Ecco dunque, cosa ci direbbe, che il valore resta lo stesso, che si può stare male senza che il mondo lo sappia necessariamente. Ci dice che una storia finisce e fa male, e che la gente questo lo sa, senza doversi pateticamente riprendere mentre si versano le lacrime più tristi, che alcune cose bisognerebbe tenerle per sé, che non c’è alcun motivo di regalarsi così, di darsi in pasto ai leoni. E lo dice un poeta! Uno che per definizione con le emozioni ci lavora, con la rabbia. la frustrazione, l’odio, perché credetemi, uno che scrive giambi, proprio contento non è.

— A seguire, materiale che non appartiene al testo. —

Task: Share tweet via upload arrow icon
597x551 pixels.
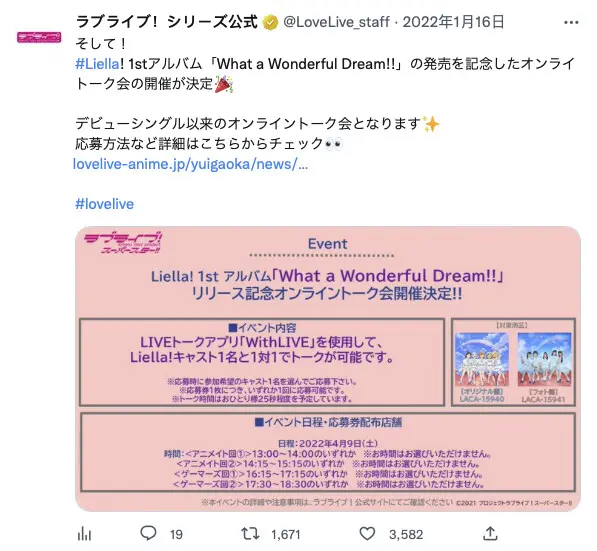Action: click(490, 533)
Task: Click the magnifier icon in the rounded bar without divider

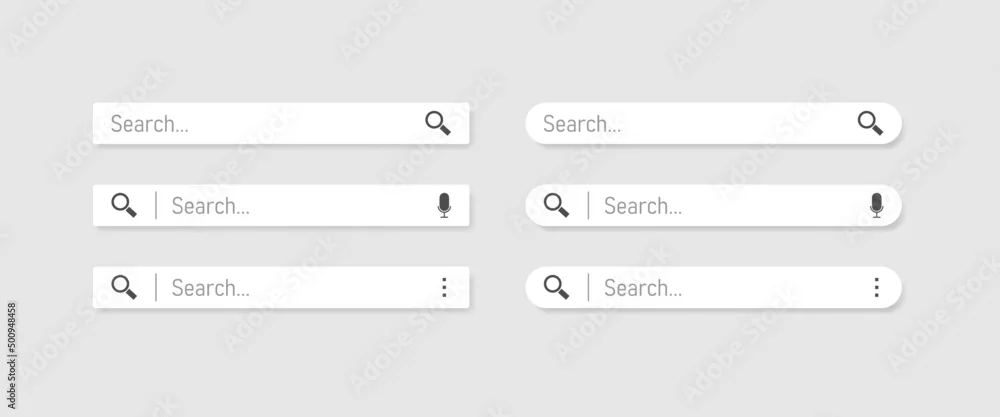Action: pos(870,123)
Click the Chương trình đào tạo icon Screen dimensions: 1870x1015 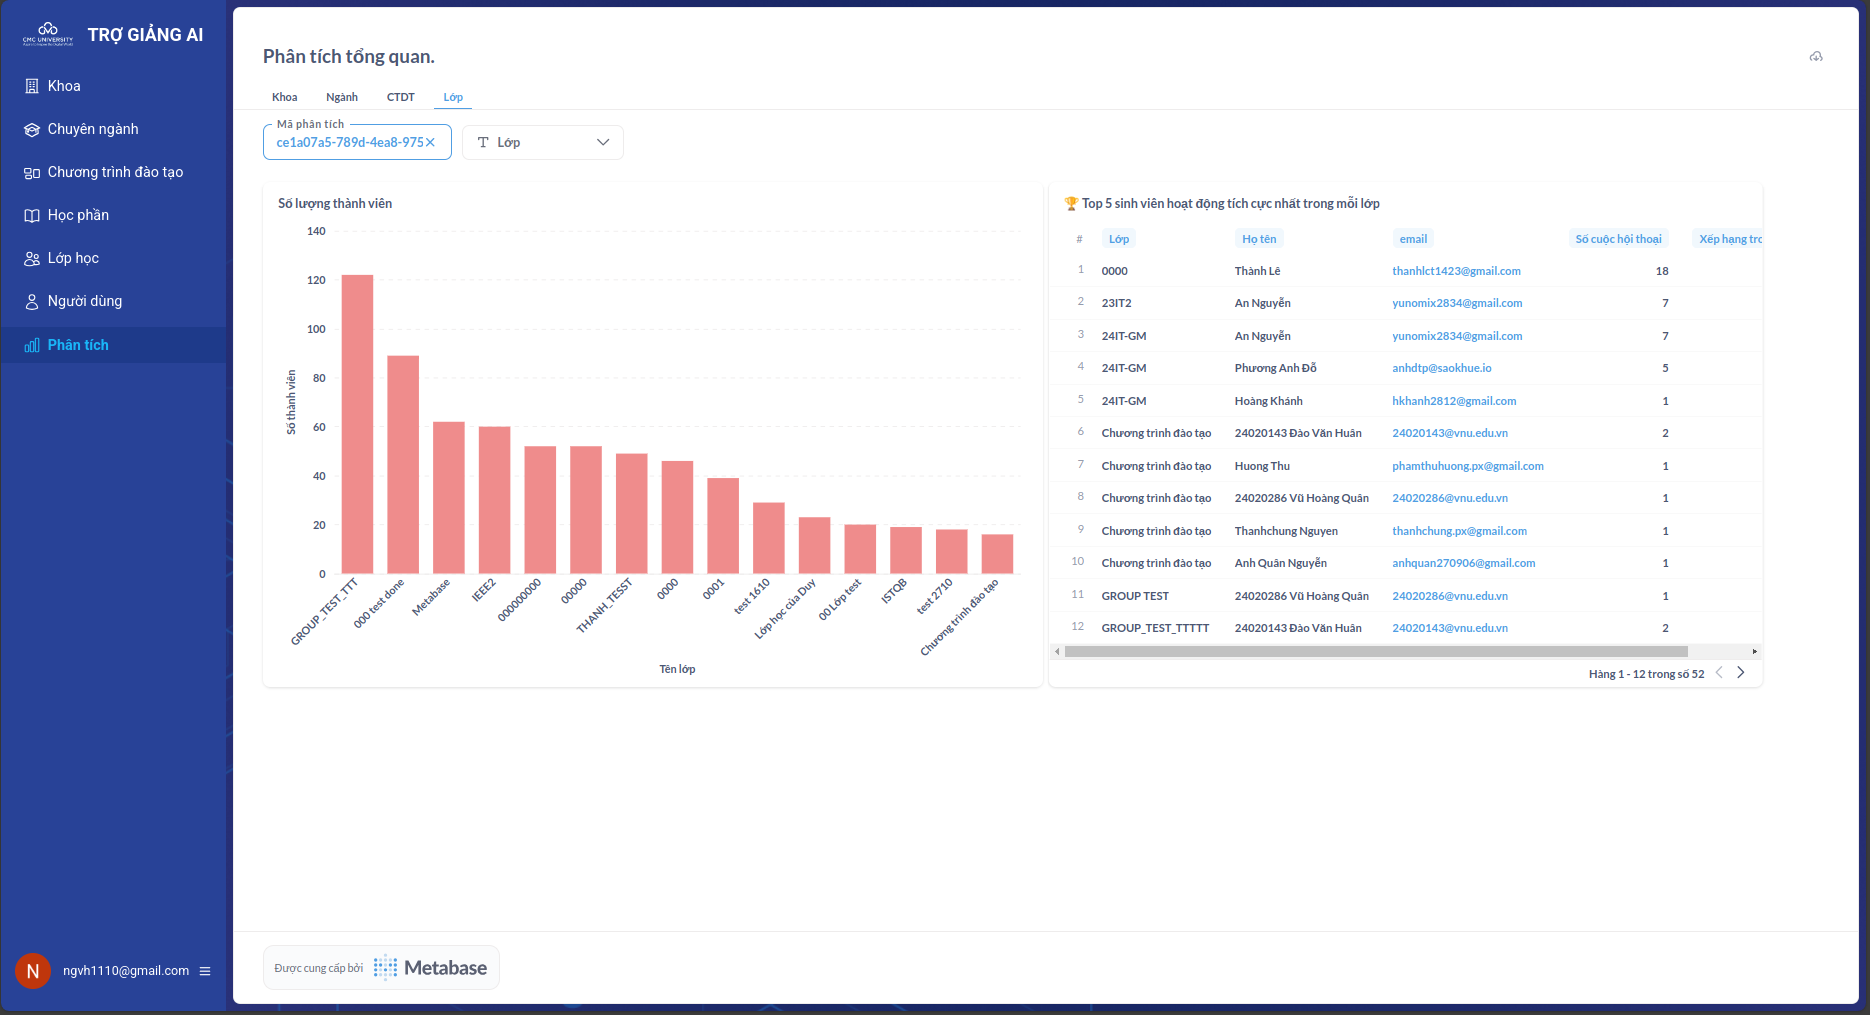(x=32, y=173)
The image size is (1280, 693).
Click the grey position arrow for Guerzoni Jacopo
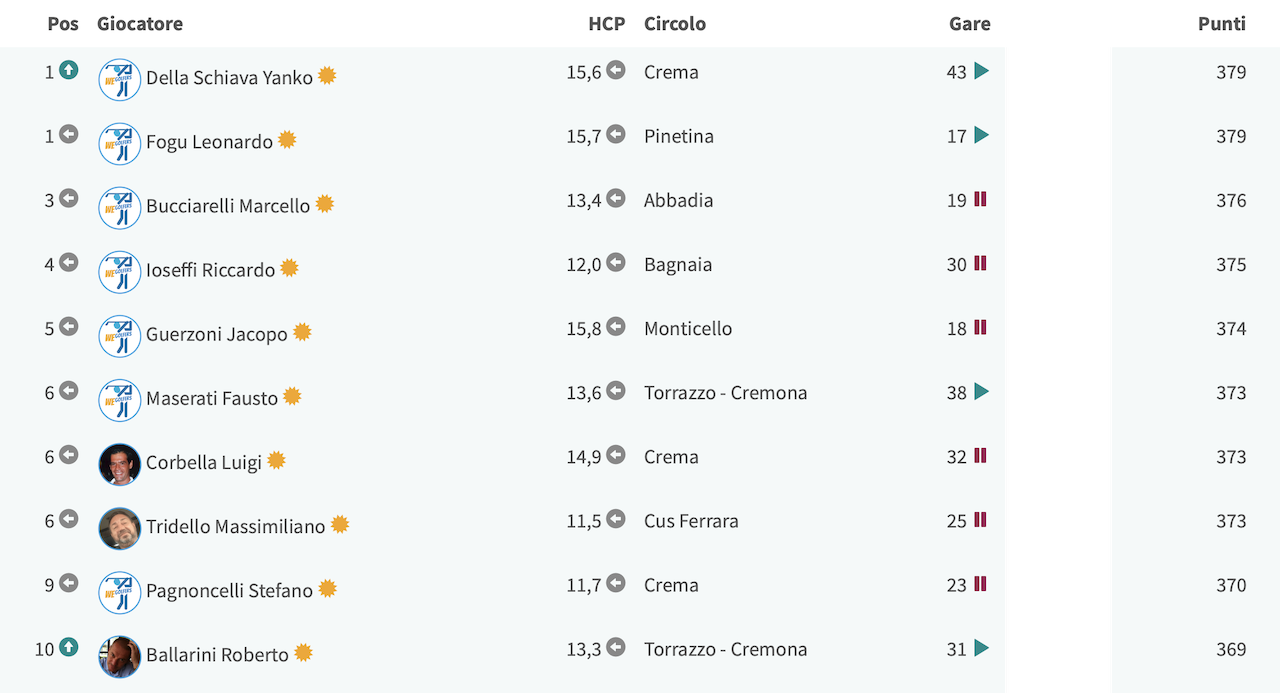[x=68, y=326]
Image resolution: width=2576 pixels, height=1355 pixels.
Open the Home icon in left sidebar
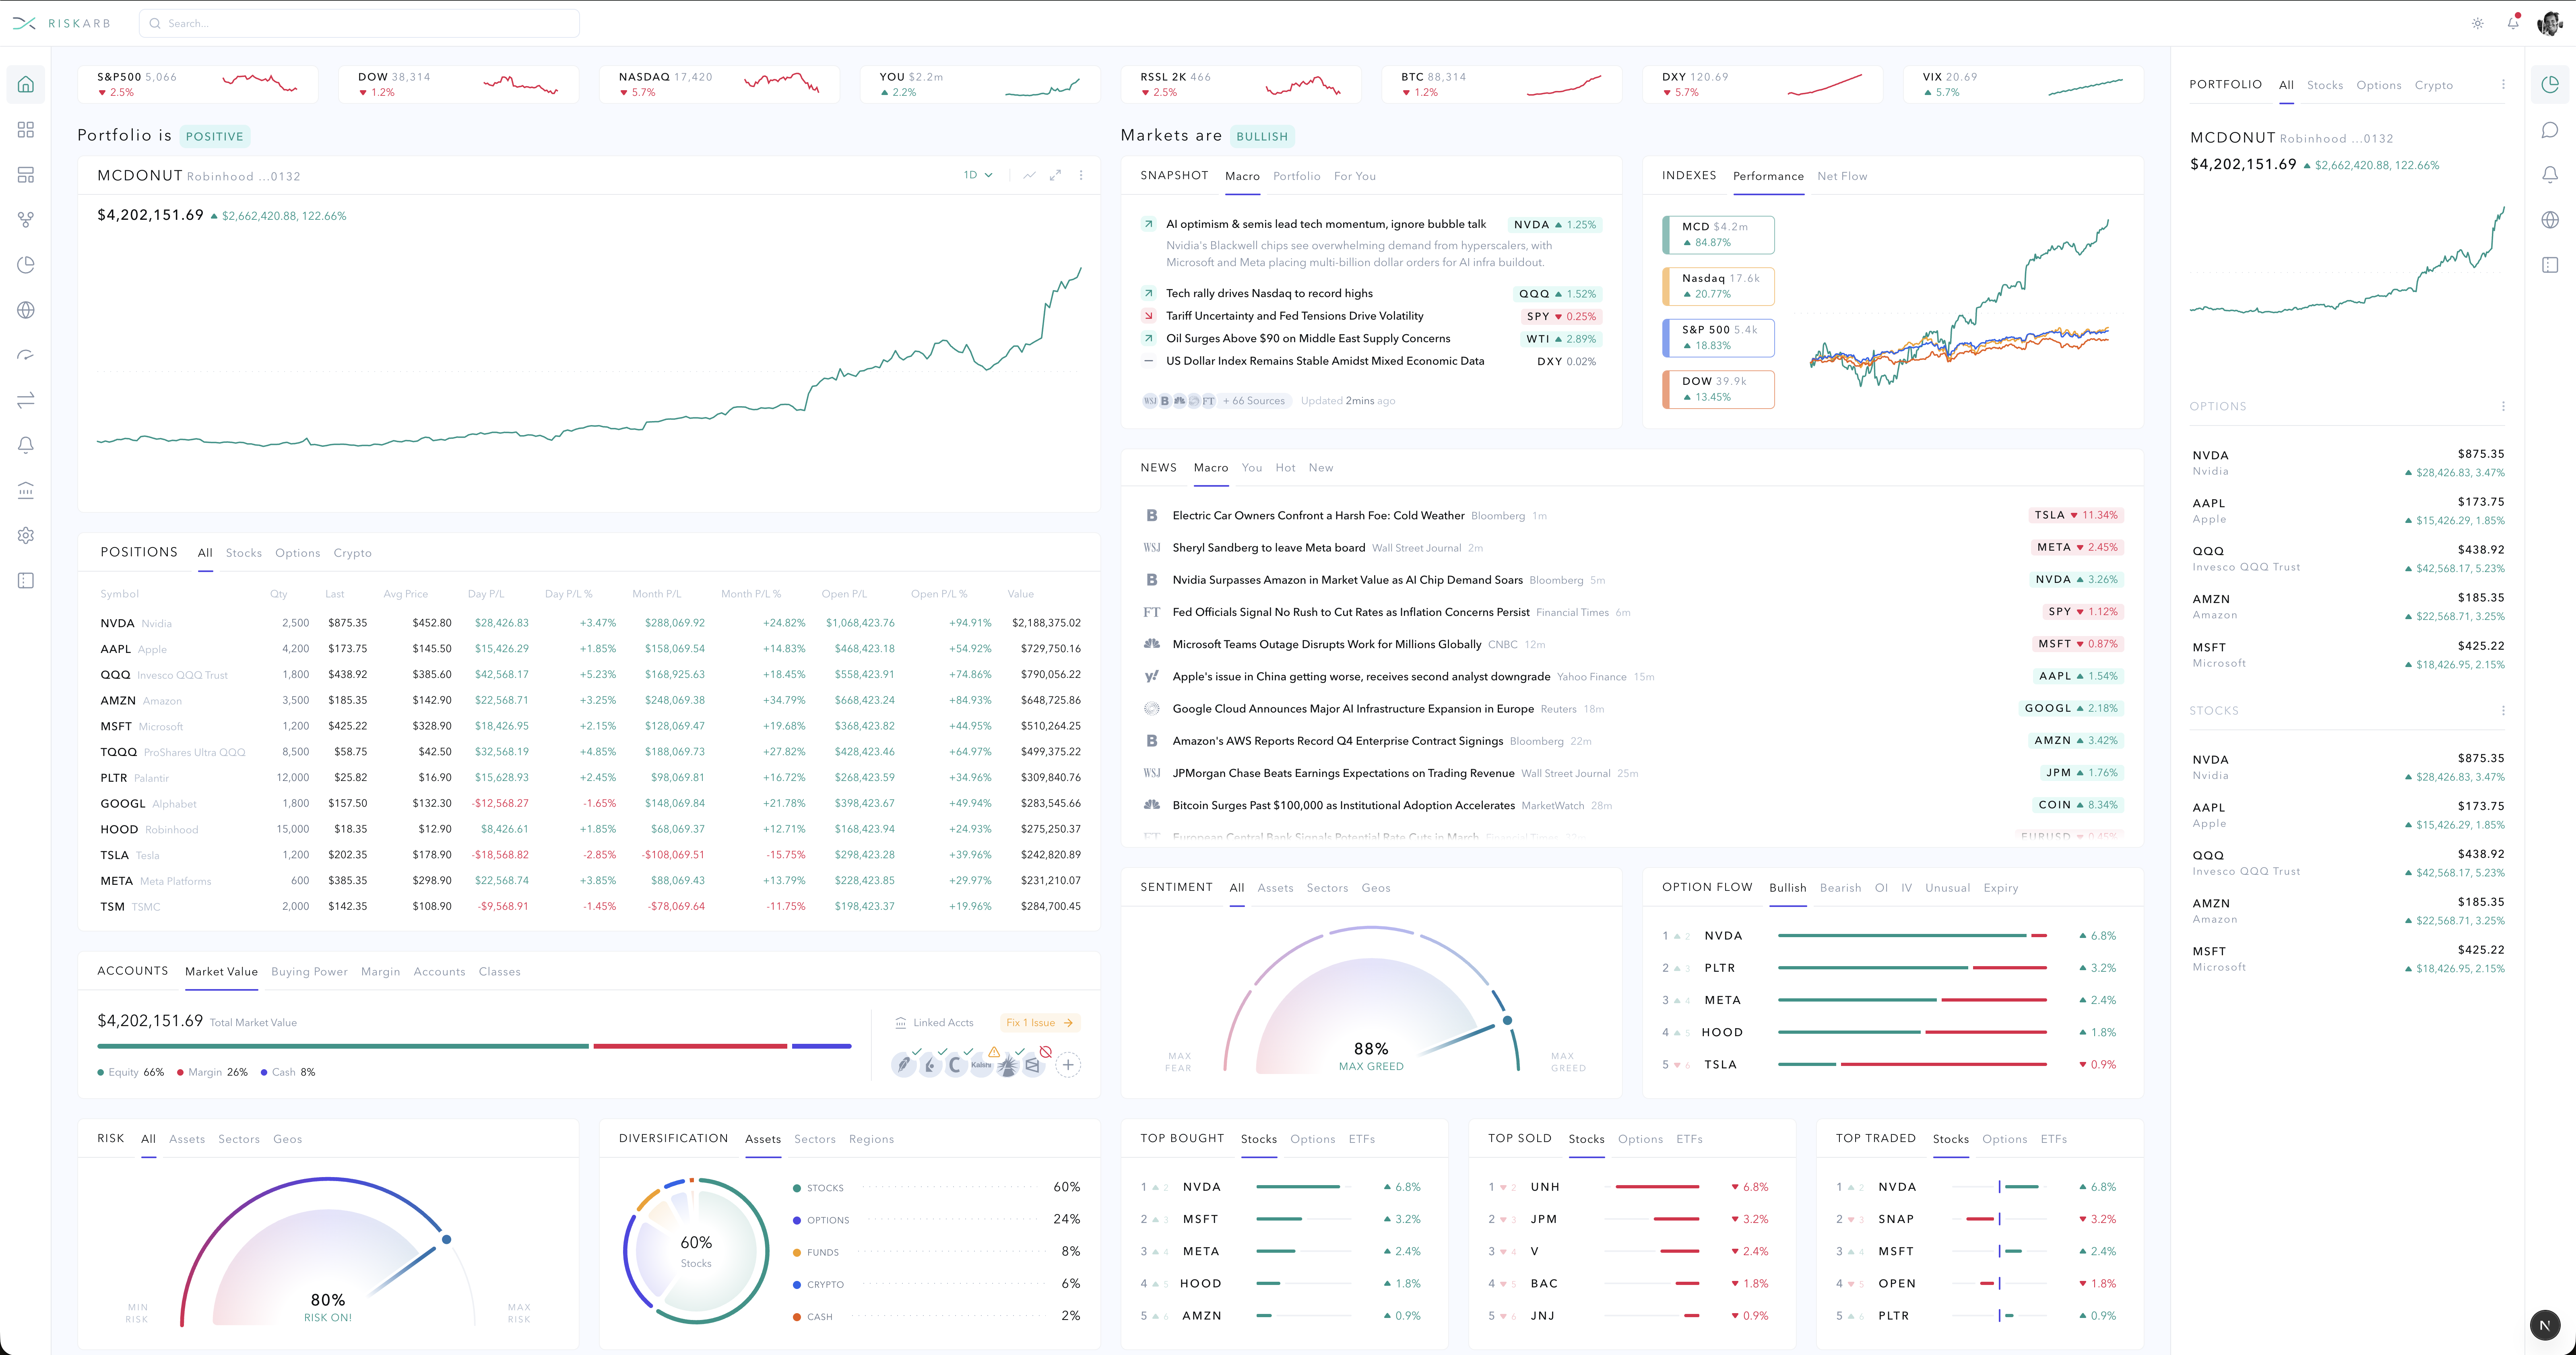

E “buttare fuori”, come si dice oggi, sfogarsi, liberarsi di certi pesi va più che bene, e magari davvero ognuno sceglie il modo che preferisce. Mi si potrebbe dire: “È più la gente che ha letto i frammenti di Archiloco, che quella che guarda le mie stories”. Verissimo. (Grazie a Dio aggiungerei). Ma allora, vi chiedo io, perché le stories? Perché un video di ventiquattro ore e non un post, una poesia, un cortometraggio? Perché non renderle davvero “indelebili”, senza scadenza? Se non c’è alcuna vergogna, qual è il problema? Se condividere i nostri sentimenti, le emozioni, è davvero così importante, irrinunciabile!, perché sono ventiquattro ore? I poeti antichi volevano che le loro opere, ciò che pensavano e dicevano, venisse scolpito sulla pietra, volevano che durasse per sempre. Volevano influenzare davvero, loro: avevano qualcosa di importante da dire, ed erano disposti a tirare fuori le loro intimità, ad esporle al mondo, solo perché non morissero mai. “Fatevi gli affari vostri”, direbbe Archiloco, “ma se proprio dovete farlo vedere, allora, fatelo per bene”.